City dwellers are well aware of the grime that lives on just about everything — good luck, kid who licked the pole in a subway car — but gyms, those paragons of human health, aren’t the exception we all like to think. It’s basic logic: People are sweaty, people touch gym equipment. People are lazy; people don’t clean gym equipment. That’s not even mentioning the plethora of public transit germs they bring in when they walk through the door.
But even if you knew the gym wasn’t the cleanest place in the city, we would bet you couldn’t guess the dirtiest piece of gym equipment. No, it’s not the ever-popular treadmill or stationary bike. It’s not even the weight machines that require you to plant your sweaty bum where someone else was getting steamy seconds before.
Fitrated.com teamed up with EmLab P&K to swab 27 pieces of gym equipment at three different gym chains to collect data on the types and concentration of germs giving your immune system a workout as you sweat. While the treadmill had the highest concentration of gram-positive cocci, a common cause of skin infections and pneumonia, the free weights tested off the charts for gram-negative rods, nasty buggers that cause many different types of infections and can be resistant to antibiotics. In fact, 90 to 95 percent of this type of bacteria are harmful to humans.

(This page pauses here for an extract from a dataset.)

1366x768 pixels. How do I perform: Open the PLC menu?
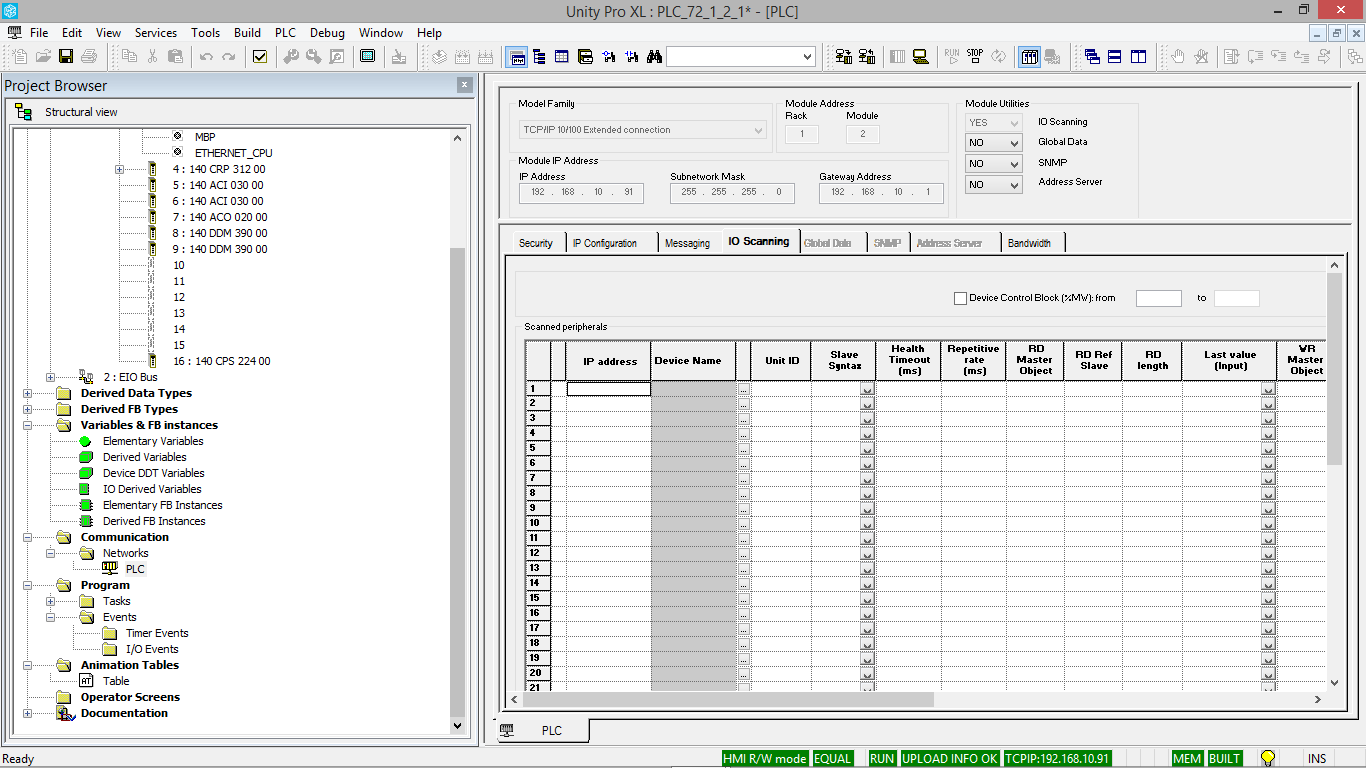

Wait for the real kicker before you run for that hand sanitizer: The free weights you swear by for swole biceps boast 362 times more bacteria than a toilet seat. (Cardio lovers, your go-to treadmill has 74 times more bacteria than what you’ll find on a water faucet, by the way.)
While we’re certainly not encouraging you to ditch the daily sweat session, we are urging you to wash your hands. Maybe use those wipes they provide at most gyms before and after pumping some iron or logging some miles. And for the love of protein powder, do not rub your eyes between sets of rows.